On 10/17/22 13:33, David Hildenbrand wrote:
> On 17.10.22 11:48, 黄杰 wrote:
> > David Hildenbrand <david@...hat.com> 于2022年10月17日周一 16:44写道:
> > > 
> > > On 12.10.22 10:15, Albert Huang wrote:
> > > > From: "huangjie.albert" <huangjie.albert@...edance.com>
> > > > 
> > > > implement these two functions so that we can set the mempolicy to
> > > > the inode of the hugetlb file. This ensures that the mempolicy of
> > > > all processes sharing this huge page file is consistent.
> > > > 
> > > > In some scenarios where huge pages are shared:
> > > > if we need to limit the memory usage of vm within node0, so I set qemu's
> > > > mempilciy bind to node0, but if there is a process (such as virtiofsd)

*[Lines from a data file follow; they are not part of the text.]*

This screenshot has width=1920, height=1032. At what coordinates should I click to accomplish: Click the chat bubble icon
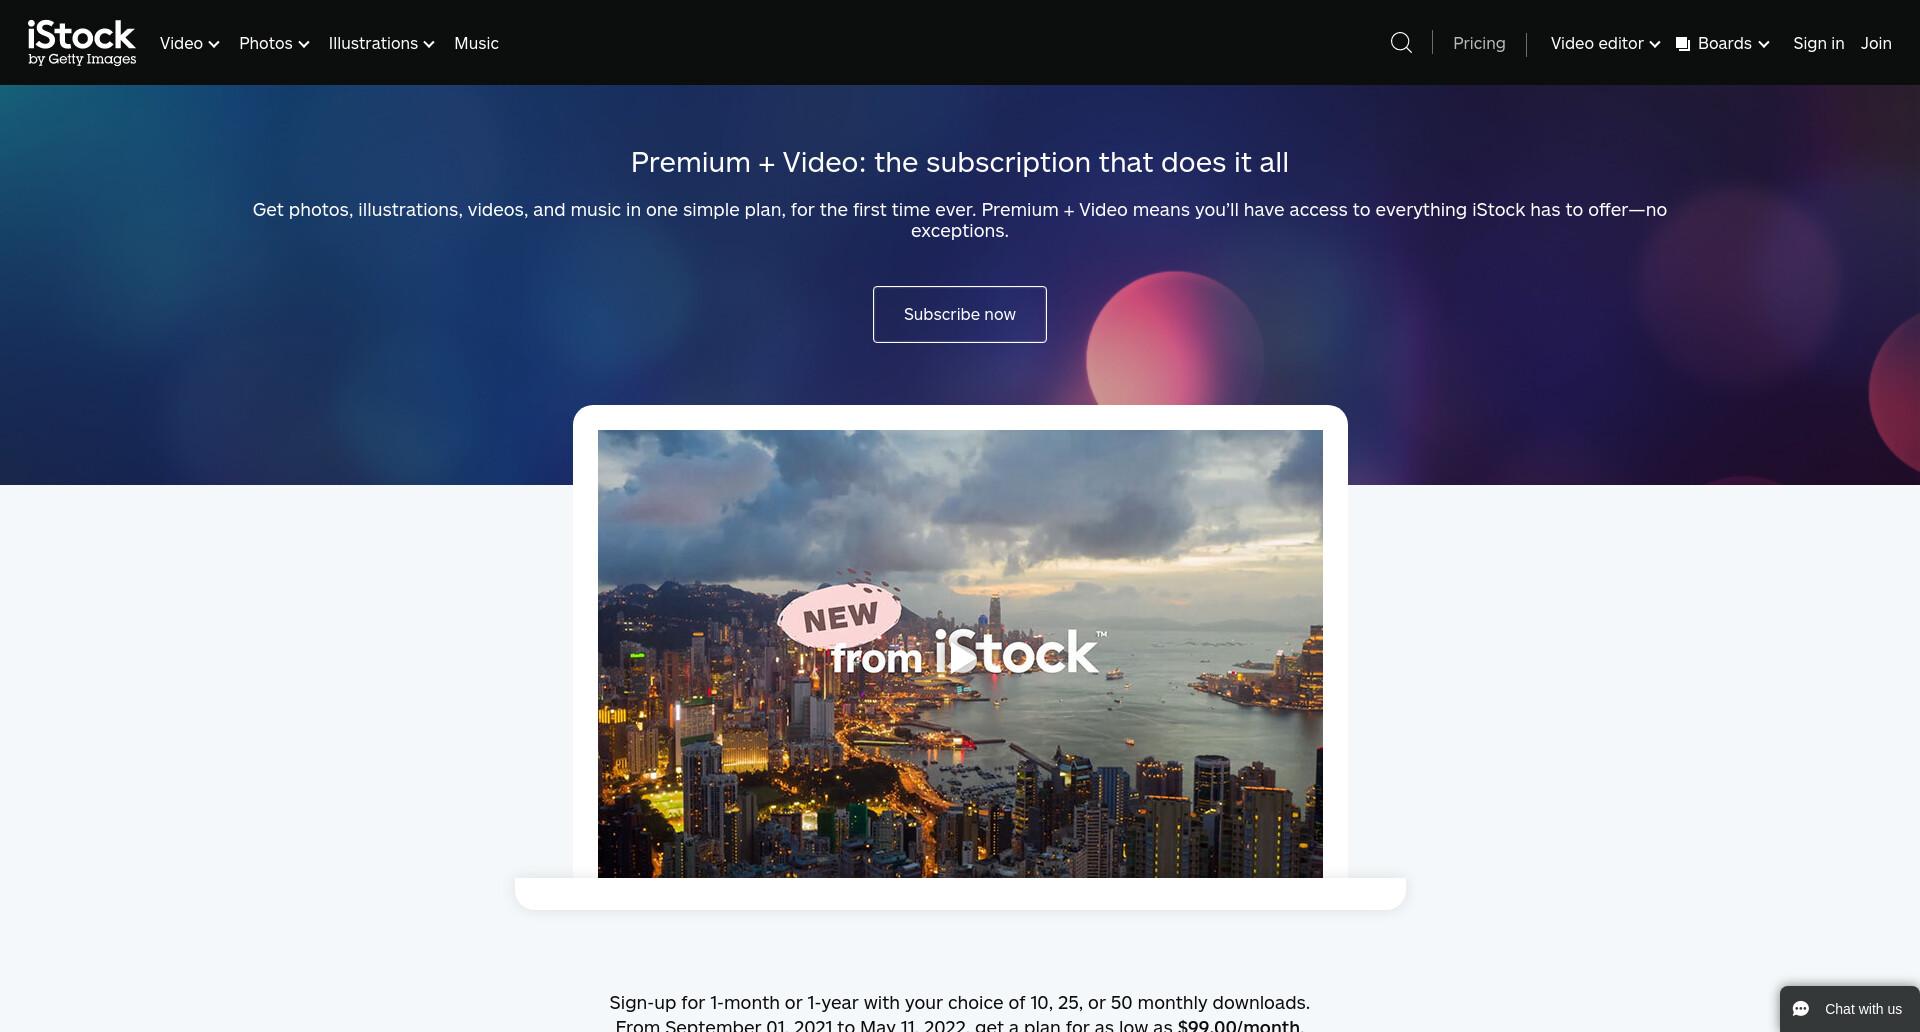(x=1801, y=1009)
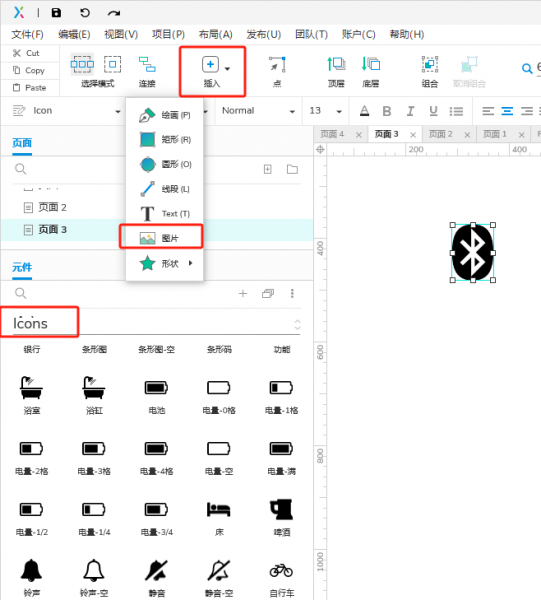Click the 组合 group icon
This screenshot has height=600, width=541.
[x=430, y=71]
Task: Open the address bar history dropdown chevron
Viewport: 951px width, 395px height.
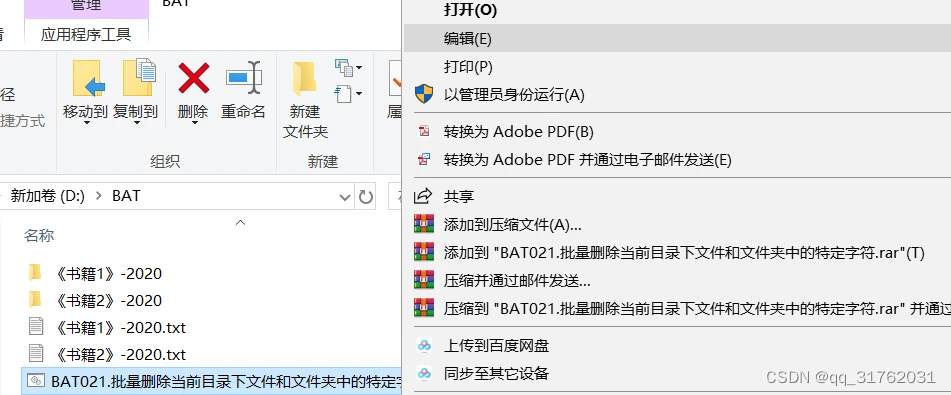Action: pos(344,197)
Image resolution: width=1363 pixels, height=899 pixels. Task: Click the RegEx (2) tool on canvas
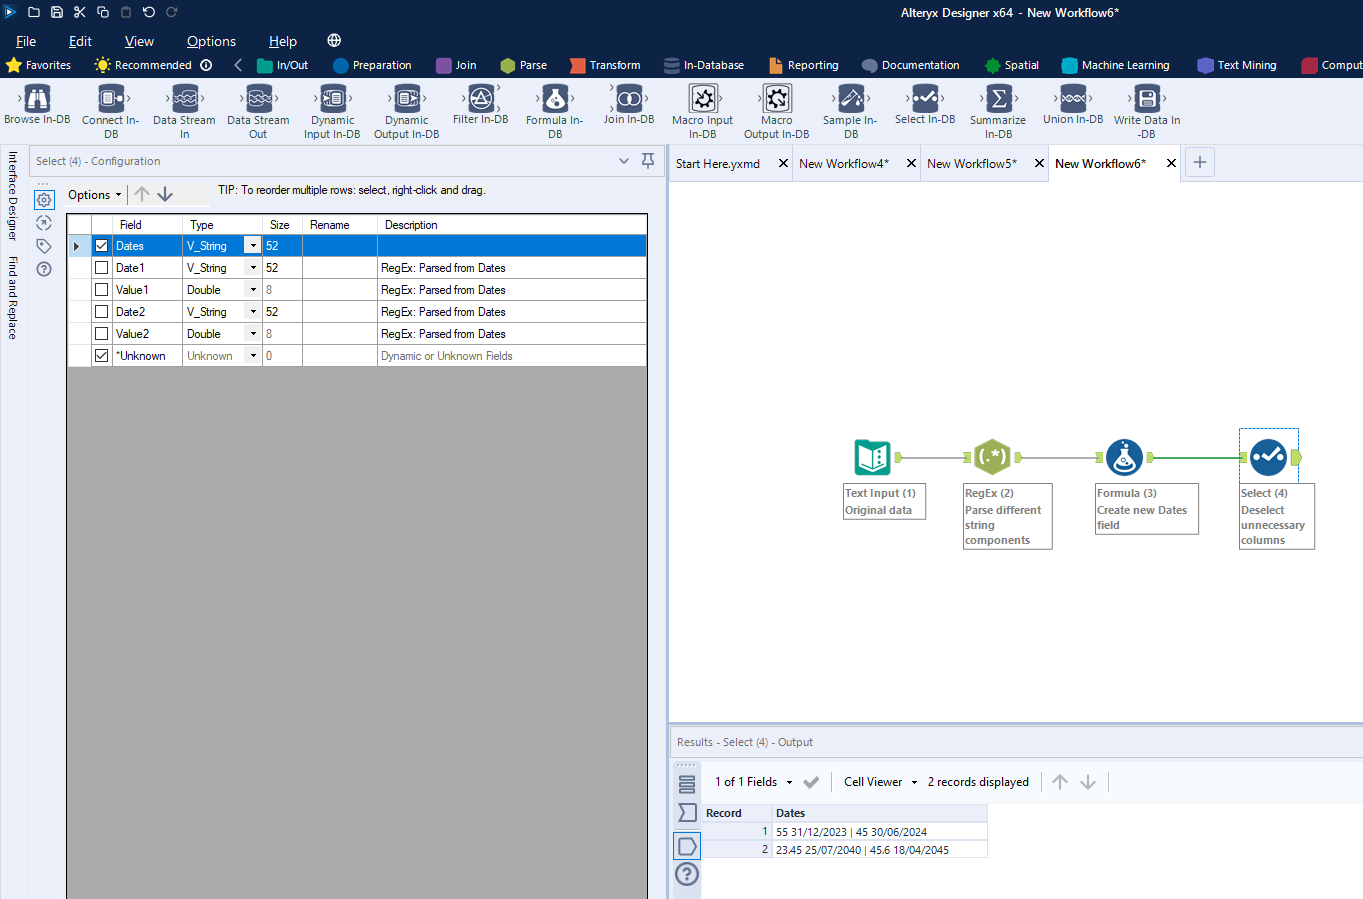993,457
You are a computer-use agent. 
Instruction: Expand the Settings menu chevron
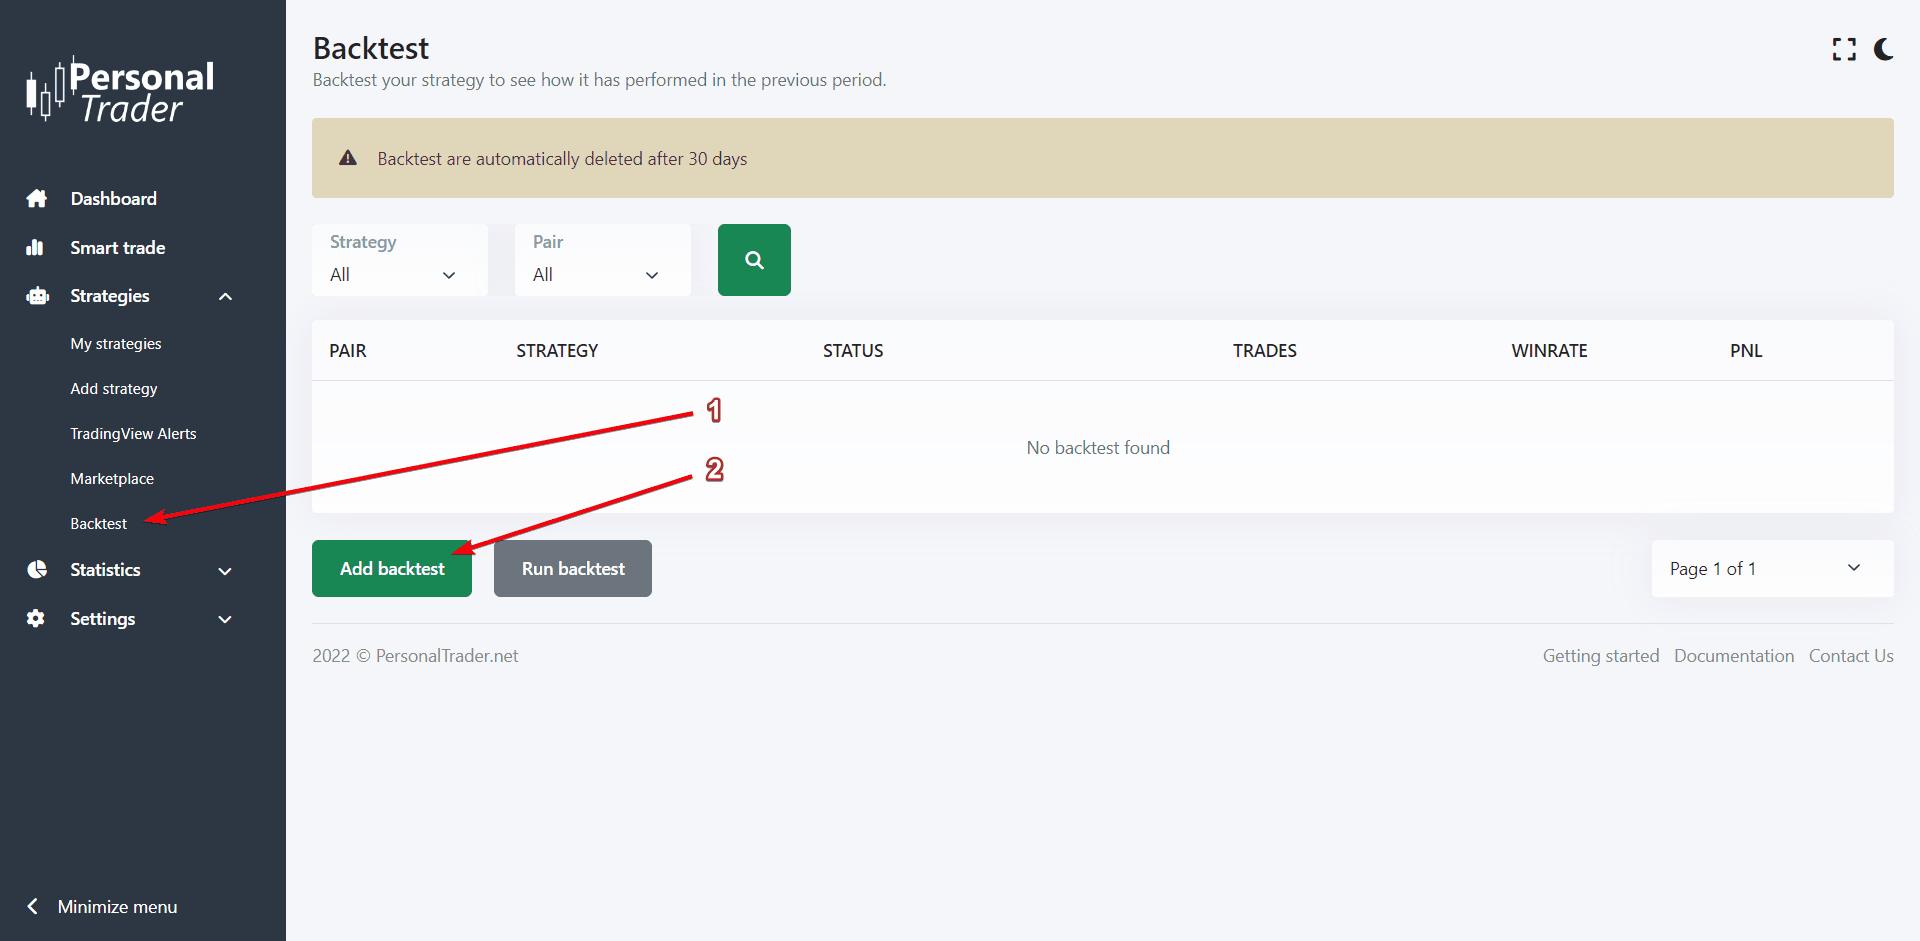225,620
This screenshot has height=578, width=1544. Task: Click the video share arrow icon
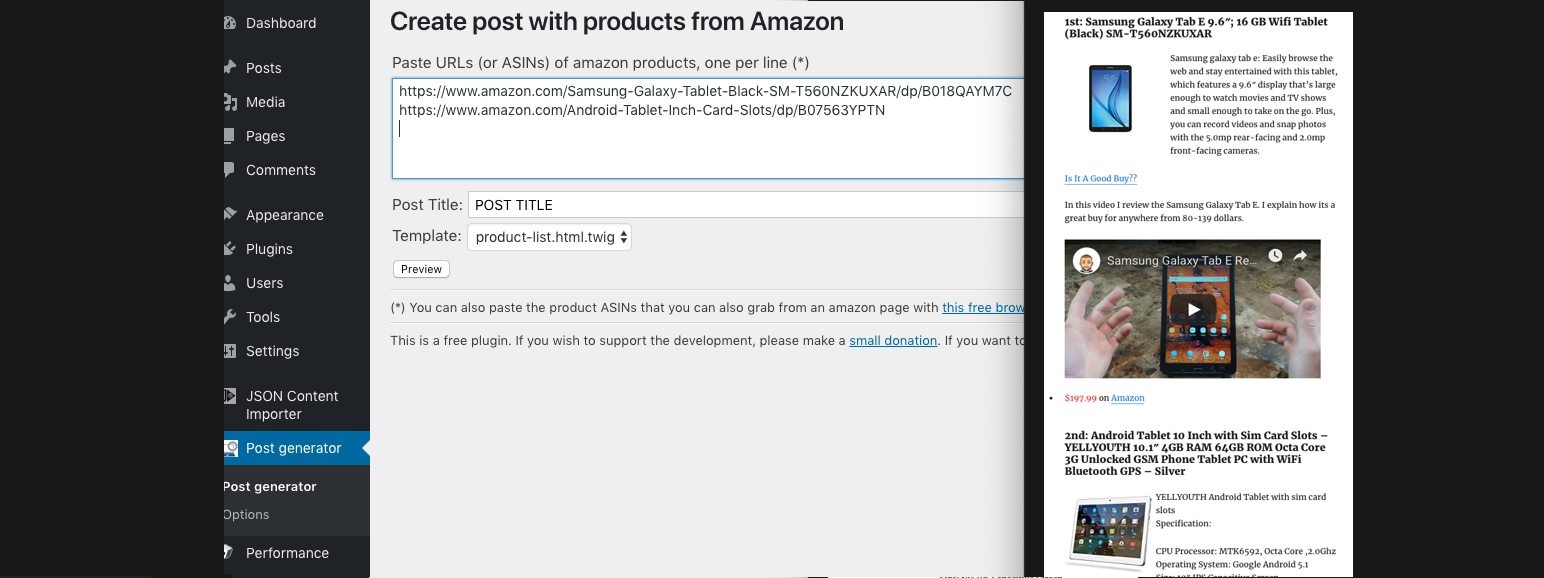click(1300, 256)
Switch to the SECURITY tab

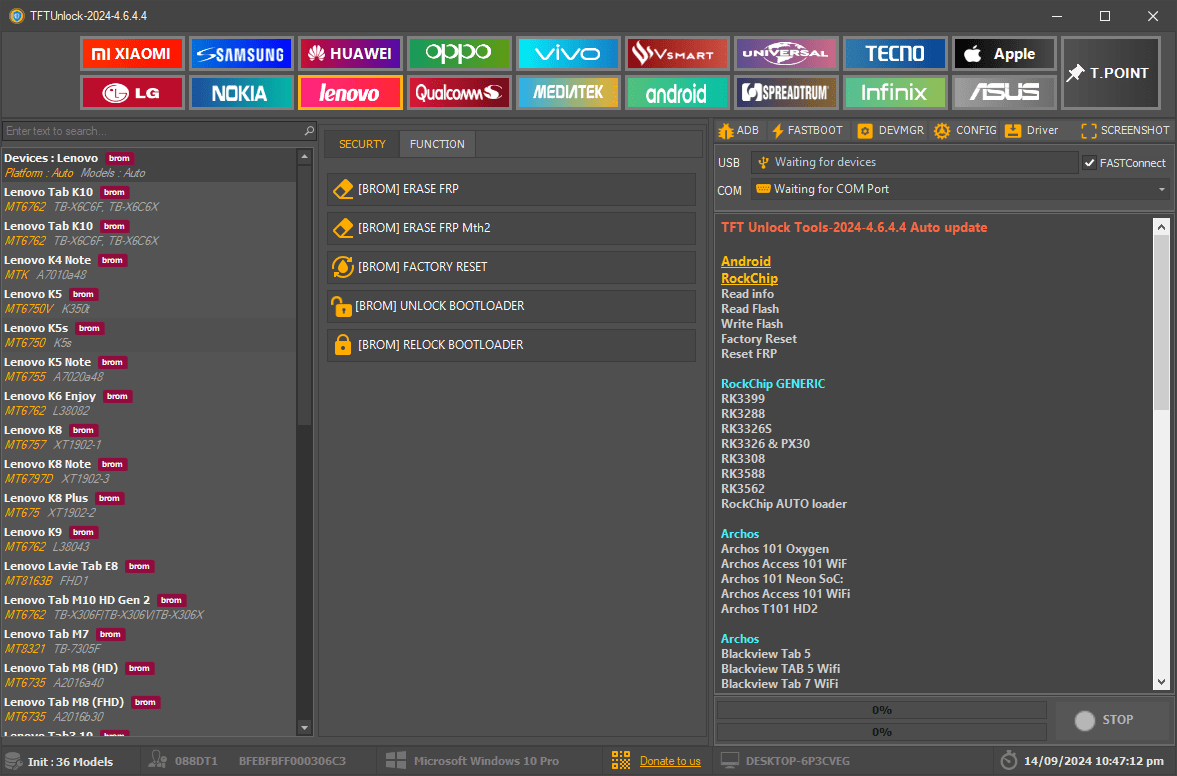(362, 143)
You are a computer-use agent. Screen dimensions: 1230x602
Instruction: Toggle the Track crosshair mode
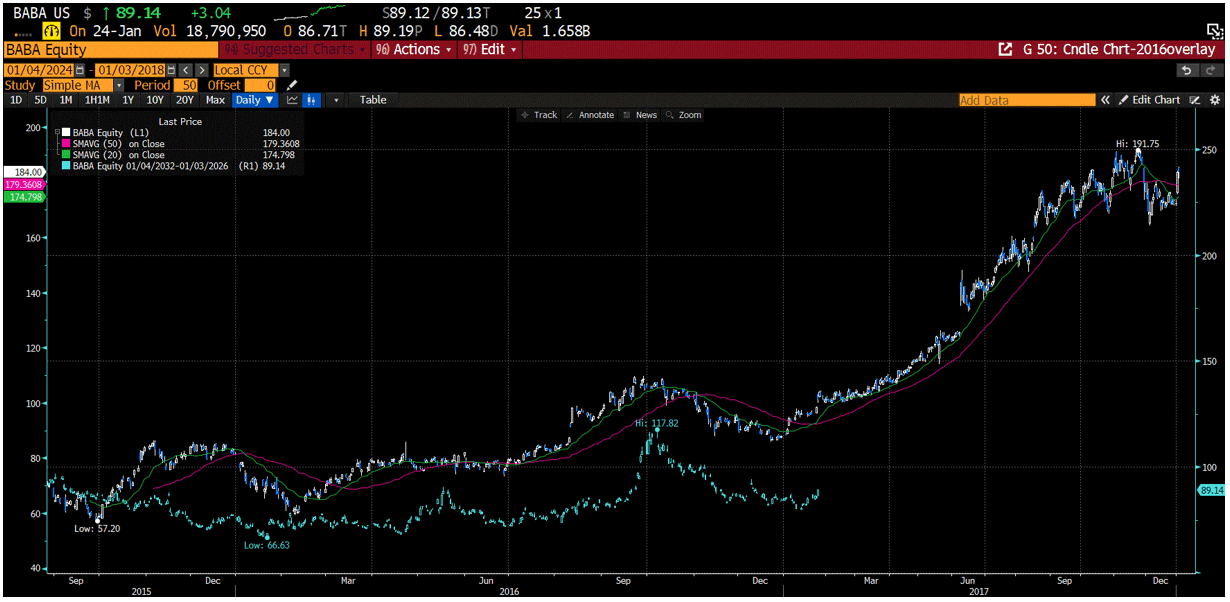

> > > > shared memory with the vm, in this case. If the page fault is triggered
> > > > by virtiofsd, the allocated memory may go to node1 which  depends on
> > > > virtiofsd.
> > > > 
> > > 
> > > Any VM that uses hugetlb should be preallocating memory. For example,
> > > this is the expected default under QEMU when using huge pages.
> > > 
> > > Once preallocation does the right thing regarding NUMA policy, there is
> > > no need to worry about it in other sub-processes.
> > > 
> > 
> > Hi, David
> > thanks for your reminder
> > 
> > Yes, you are absolutely right, However, the pre-allocation mechanism
> > does solve this problem.
> > However, some scenarios do not like to use the pre-allocation mechanism, such as
> > scenarios that are sensitive to virtual machine startup time, or
> > scenarios that require
> > high memory utilization. The on-demand allocation mechanism may be better,
> > so the key point is to find a way support for shared policy。
> 
> Using hugetlb -- with a fixed pool size -- without preallocation is like
> playing with fire. Hugetlb reservation makes one believe that on-demand
> allocation is going to work, but there are various scenarios where that can
> go seriously wrong, and you can run out of huge pages.

I absolutely agree with this cautionary note.

hugetlb reservations guarantee that a sufficient number of huge pages exist.
However, there is no guarantee that those pages are on any specific node
associated with a numa policy.  Therefore, an 'on demand' allocation could
fail resulting in SIGBUS being set to the faulting process.